Wie die Champions League reformiert werden soll

Noch mehr Super

Beim Treffen der europäischen Topklubs im Fußball zeigt sich: Sie streben nach einer Erneuerung der Champions League - und noch mehr Geld.

imago images

Andrea Agnelli genießt zahlreiche Privilegien. Dagegen kann er sich als Angehöriger einer der mächtigsten und reichsten italienischen Industriellen-Familien kaum wehren.

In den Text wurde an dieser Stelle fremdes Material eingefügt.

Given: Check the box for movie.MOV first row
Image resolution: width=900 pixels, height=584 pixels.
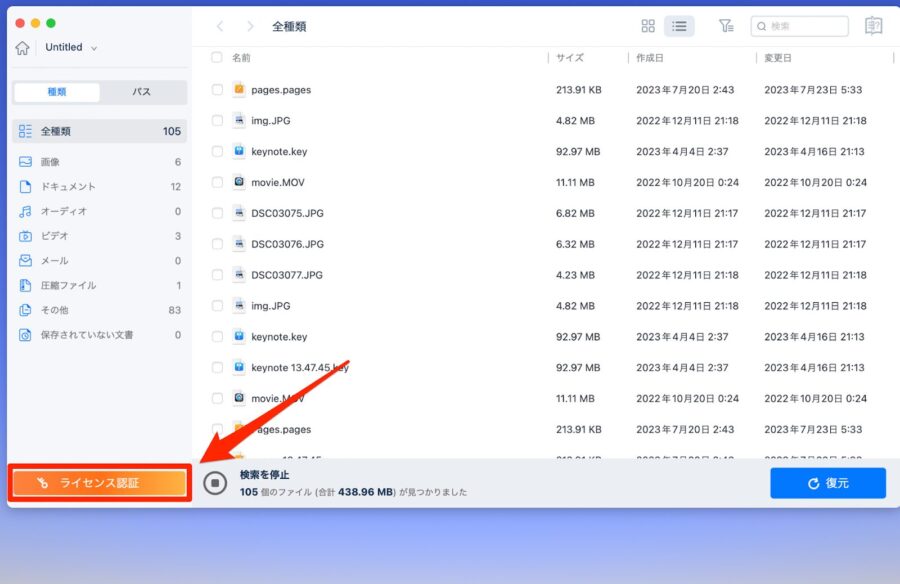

So sitzt er nicht nur im Fiat-Vorstand, sondern ist auch Präsident von Juventus Turin, wie sein Vater, sein Onkel und sein Großvater es waren. Und wer viele Privilegien besitzt, bekommt meist noch weitere hinzu: Seit 2017 ist Andrea Agnelli auch Vorsitzender der European Club Association (ECA), der wichtigsten Klub-Organisation im europäischen Fußball. Die ECA hielt am Montag und Dienstag in Amsterdam ihre jährliche Vollversammlung ab. Und eigentlich erfährt diese nur wenig mediales Interesse, dieses Mal war es aber anders.

Radikale Reform?

Denn vorab waren Pläne öffentlich geworden, die ECA wolle den europäischen Fußball-Verband Uefa zu radikalen Reformen der Champions League drängen. So soll den Klubs von 2024 an eine dreigeteilte Champions League vorschweben, bei der die besten 32 Mannschaften in vier Achtergruppen antreten. Zudem solle es eine sehr begrenzte Auf- und Abstiegsregelung zwischen den drei Champions-League-Leveln geben.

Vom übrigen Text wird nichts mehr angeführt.